When massive stars die, they go into the darkness. Instead, they release most of their mass and energy together with a powerful explosion, leaving a huge glowing cloud of gas and remnants of the nucleus of the dead star. Such objects are called supernovae. In June 2015 at the southern hemisphere night sky astronomers have discovered a supernova, which could be formed from sverkhlegkojj type stars and got through this very impressive property.
The supernova, dubbed ASASSN-15lh, according to the observations of astronomers, 20 times brighter than all together (100 billion) stars in our galaxy, the milky way, which makes it the brightest supernova in the history of observation of such objects. She is twice the maximum brightness recorded for this type of stars.
A dying star, typically releases enormous amount of energy. However, researchers are confident that this energy is insufficient for the formation of such a bright object, as ASASSN-15lh. A group of astronomers under the leadership of don Sub from the Chinese Institute of astronomy and astrophysics Kavli name believes that the unusually bright supernova could be formed from a very rare type of stars, called magnetars.
When a star dies, its mass collapses into the nucleus. A large part of it is destroyed in an explosion a second later, but what remains still has a very dense mass of neutrons and called a neutron star. Sometimes these neutron stars have a stronger than usual magnetic field, about 10 trillion times stronger than Earth magnetic field. These objects are called magnetars scientists.

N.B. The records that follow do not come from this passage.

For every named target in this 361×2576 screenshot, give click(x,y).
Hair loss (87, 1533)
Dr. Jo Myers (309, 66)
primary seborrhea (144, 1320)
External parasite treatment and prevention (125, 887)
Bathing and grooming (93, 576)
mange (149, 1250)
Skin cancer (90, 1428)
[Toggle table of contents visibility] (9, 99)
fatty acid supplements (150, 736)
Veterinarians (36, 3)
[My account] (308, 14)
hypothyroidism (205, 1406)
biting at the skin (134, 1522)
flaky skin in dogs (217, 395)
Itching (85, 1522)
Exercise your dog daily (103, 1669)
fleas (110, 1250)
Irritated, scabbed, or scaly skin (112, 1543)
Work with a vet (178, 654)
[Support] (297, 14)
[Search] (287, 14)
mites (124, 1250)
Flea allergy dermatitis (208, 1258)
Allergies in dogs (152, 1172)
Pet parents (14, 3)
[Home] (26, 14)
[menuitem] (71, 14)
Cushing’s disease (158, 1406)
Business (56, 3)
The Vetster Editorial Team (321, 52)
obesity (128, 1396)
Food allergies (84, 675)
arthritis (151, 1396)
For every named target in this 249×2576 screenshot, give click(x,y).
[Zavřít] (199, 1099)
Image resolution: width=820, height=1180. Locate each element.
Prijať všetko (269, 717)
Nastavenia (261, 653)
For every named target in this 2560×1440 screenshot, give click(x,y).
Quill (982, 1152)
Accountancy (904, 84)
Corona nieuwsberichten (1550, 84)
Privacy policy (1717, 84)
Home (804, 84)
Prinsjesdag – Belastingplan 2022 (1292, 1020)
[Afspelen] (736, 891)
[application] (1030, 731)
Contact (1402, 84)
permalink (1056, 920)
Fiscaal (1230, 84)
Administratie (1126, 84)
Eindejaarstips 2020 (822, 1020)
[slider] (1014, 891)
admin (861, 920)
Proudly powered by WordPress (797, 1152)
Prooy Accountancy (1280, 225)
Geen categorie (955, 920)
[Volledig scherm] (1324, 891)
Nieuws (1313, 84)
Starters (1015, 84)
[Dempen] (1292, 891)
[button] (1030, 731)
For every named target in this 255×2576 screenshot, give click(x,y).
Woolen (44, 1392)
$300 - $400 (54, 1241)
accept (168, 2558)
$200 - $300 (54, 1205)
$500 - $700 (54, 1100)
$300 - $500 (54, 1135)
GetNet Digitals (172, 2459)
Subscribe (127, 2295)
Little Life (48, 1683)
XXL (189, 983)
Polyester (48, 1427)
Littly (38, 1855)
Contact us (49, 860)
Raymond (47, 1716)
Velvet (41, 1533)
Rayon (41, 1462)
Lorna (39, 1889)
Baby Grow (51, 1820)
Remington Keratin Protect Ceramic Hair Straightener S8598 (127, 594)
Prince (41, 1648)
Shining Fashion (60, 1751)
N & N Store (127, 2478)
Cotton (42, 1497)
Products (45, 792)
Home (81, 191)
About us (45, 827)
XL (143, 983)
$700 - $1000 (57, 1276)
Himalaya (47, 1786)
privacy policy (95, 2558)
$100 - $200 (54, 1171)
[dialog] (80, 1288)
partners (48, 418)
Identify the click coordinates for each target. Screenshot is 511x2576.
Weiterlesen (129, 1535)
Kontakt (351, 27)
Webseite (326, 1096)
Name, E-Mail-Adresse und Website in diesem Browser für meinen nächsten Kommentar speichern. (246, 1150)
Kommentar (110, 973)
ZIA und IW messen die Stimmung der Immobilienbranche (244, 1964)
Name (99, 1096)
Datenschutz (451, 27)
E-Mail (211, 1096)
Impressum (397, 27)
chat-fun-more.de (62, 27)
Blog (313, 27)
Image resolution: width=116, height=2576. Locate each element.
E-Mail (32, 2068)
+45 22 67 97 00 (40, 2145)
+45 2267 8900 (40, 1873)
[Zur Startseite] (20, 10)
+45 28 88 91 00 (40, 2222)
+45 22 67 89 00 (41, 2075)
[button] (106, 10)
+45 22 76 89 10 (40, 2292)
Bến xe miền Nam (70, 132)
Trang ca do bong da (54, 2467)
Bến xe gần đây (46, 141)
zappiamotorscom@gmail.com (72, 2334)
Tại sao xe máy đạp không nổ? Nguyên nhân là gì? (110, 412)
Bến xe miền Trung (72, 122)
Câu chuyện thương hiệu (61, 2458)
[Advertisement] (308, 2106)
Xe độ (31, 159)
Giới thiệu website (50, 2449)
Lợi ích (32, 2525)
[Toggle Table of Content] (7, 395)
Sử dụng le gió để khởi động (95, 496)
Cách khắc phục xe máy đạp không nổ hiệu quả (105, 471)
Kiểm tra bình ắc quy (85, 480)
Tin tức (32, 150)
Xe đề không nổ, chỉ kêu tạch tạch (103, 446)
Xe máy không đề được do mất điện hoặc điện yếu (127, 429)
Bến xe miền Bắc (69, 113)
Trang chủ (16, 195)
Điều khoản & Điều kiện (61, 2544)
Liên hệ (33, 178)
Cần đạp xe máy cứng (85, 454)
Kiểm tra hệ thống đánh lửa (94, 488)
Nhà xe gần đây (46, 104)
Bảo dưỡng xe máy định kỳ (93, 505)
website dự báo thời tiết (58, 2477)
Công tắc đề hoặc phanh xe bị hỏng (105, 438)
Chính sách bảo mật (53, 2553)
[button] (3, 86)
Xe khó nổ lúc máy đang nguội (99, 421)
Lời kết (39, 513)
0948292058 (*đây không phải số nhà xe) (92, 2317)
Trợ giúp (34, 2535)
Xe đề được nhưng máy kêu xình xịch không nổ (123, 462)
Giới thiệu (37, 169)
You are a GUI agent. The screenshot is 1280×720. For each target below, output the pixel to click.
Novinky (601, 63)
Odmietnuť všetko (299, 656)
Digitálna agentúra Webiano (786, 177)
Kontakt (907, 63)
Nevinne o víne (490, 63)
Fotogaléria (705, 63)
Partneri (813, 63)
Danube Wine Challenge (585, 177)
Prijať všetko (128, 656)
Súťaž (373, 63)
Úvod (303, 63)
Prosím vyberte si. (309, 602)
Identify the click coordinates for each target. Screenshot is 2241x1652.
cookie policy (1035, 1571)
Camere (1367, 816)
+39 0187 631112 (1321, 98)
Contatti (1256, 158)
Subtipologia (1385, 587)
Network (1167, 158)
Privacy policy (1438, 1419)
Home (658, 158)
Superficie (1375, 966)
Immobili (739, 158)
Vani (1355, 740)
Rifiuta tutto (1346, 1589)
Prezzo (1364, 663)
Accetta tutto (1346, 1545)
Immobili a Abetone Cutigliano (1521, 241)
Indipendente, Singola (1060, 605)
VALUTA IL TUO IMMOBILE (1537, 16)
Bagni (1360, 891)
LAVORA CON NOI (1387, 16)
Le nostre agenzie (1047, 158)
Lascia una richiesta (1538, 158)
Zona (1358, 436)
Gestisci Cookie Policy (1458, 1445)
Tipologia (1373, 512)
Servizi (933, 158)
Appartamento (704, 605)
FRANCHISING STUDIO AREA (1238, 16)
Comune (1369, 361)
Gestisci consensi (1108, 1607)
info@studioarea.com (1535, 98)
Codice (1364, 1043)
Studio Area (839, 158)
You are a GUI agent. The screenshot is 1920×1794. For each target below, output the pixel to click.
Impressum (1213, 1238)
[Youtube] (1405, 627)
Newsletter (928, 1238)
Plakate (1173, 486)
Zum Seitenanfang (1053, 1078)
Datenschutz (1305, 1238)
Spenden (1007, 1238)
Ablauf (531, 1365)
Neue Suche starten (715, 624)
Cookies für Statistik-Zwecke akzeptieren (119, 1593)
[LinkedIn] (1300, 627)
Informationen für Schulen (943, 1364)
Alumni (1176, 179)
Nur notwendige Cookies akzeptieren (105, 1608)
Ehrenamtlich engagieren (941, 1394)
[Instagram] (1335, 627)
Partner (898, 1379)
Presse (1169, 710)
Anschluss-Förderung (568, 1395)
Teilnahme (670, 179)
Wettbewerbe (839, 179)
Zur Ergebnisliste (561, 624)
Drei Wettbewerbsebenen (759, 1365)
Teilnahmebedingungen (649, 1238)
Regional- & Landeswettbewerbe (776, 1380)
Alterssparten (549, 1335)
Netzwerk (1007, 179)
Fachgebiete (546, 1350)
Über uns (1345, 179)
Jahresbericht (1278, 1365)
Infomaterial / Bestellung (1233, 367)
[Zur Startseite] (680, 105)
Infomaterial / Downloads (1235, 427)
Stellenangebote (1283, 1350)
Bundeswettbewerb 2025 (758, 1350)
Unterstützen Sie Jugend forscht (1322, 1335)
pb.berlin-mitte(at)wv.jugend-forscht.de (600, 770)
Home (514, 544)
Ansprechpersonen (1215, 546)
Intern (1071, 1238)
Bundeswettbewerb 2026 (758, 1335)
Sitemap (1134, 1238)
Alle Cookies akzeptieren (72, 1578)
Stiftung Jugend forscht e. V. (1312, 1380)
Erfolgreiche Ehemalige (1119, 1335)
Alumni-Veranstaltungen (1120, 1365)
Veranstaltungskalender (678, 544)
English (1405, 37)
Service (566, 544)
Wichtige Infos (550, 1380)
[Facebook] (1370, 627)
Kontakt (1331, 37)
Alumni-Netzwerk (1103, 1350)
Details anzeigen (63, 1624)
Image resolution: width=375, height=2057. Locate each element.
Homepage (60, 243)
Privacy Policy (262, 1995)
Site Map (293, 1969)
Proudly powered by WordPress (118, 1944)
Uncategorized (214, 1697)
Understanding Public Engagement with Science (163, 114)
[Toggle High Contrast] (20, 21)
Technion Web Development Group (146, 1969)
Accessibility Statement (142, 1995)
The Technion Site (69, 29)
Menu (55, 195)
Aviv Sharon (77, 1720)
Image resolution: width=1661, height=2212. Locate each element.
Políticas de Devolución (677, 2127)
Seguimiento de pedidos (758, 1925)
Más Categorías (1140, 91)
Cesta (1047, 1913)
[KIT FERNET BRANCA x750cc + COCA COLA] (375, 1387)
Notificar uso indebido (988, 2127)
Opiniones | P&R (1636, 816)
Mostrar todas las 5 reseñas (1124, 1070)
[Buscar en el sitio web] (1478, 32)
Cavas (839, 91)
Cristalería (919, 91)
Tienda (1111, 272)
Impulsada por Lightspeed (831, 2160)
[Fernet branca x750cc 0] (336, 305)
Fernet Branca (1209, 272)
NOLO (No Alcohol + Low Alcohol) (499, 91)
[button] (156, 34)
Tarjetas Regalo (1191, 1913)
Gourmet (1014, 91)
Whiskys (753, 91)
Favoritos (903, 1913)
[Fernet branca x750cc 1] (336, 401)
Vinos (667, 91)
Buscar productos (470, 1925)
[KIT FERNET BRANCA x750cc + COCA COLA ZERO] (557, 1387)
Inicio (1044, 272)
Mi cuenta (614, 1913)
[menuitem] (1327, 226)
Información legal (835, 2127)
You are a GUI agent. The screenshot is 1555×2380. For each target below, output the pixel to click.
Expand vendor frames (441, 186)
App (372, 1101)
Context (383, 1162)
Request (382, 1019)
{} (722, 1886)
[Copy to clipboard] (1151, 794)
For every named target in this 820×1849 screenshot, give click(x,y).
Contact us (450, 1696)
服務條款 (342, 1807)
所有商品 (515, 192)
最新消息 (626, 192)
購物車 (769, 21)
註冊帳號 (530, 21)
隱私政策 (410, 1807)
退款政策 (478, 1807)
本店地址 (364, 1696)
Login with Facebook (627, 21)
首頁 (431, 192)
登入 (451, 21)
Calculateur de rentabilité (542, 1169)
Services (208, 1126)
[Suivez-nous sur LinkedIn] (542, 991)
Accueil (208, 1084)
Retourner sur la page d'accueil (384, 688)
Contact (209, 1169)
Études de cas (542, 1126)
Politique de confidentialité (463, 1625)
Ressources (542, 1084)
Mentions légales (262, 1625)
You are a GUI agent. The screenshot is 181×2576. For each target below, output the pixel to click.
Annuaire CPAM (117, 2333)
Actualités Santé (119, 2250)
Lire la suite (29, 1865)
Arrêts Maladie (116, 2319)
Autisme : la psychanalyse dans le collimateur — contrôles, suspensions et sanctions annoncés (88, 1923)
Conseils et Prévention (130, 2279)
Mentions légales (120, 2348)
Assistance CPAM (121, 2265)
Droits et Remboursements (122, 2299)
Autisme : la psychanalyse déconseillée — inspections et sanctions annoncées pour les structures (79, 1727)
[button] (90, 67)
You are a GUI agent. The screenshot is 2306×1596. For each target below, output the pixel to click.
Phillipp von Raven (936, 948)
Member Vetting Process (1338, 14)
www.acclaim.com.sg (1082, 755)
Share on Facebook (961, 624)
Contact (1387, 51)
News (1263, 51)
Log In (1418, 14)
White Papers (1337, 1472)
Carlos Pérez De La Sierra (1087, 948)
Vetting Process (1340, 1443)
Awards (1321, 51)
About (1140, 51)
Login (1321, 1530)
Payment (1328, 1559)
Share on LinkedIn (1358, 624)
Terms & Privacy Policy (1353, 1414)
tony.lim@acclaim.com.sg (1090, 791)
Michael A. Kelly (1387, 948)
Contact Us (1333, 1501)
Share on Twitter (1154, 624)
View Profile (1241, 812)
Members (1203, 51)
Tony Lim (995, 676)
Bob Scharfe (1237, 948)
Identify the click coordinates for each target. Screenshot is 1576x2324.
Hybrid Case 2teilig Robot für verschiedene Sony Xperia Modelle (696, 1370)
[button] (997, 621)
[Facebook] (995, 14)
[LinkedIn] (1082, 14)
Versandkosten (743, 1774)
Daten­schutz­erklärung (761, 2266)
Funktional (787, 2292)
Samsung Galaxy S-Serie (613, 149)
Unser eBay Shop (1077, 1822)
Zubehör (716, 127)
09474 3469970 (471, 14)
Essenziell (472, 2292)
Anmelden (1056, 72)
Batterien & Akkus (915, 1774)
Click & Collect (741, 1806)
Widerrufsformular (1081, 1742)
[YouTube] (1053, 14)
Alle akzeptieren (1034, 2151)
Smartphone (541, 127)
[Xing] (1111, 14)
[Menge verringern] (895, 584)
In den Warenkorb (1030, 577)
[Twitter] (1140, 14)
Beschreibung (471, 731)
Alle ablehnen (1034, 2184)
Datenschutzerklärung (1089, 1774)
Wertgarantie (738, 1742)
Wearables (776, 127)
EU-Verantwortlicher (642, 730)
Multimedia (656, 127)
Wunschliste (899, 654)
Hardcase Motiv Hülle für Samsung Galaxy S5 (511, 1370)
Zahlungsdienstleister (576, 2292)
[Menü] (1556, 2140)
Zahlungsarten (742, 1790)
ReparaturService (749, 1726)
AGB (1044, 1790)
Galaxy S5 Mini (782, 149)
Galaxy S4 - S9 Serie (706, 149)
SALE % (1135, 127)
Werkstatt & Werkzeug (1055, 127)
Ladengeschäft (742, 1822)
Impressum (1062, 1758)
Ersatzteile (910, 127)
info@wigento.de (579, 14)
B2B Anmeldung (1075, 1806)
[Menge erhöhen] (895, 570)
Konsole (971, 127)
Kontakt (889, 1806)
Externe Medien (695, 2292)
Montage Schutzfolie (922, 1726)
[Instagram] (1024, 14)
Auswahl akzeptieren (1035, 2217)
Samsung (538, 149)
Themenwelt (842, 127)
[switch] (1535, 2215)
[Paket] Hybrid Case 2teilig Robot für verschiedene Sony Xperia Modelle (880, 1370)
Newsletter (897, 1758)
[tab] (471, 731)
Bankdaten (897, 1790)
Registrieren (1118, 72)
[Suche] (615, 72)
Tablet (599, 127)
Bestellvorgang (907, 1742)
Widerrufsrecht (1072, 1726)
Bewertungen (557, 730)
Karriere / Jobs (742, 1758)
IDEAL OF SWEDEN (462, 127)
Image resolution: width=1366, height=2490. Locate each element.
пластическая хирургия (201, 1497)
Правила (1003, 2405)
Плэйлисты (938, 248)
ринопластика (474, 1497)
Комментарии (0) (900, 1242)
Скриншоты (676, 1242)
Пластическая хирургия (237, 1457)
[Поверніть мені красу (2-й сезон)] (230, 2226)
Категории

Astronomers previously found and magnetars. For example, in the center of the milky way is several such objects. However, they all like the object ASASSN-15lh. Most magnetars have a low speed of rotation and typically run from one to ten revolutions per second. However, don and his colleagues believe that the Magnetar in the supernova ASASSN-15lh makes a thousand revolutions per second. And this, among other things, limit the speed of rotation of magnetars, according to theoretical physics.
The change in false colours images of the galaxy before the explosion ASASSN-15lh captured by the camera Dark Energy Camera (left), and after the birth of a supernova captured by a global network of telescopes of the Las Cumbres Observatory (right)
The energy of this rotation is the source of power of a supernova.
“Over time, the star stronger and stronger slows down its rotation due to the loss of its rotational energy. In the end, this energy loss is marked by the stream of charged wind that hits supernova and makes it even brighter,” says Todd Thompson, co-author of the study from Ohio state University (USA).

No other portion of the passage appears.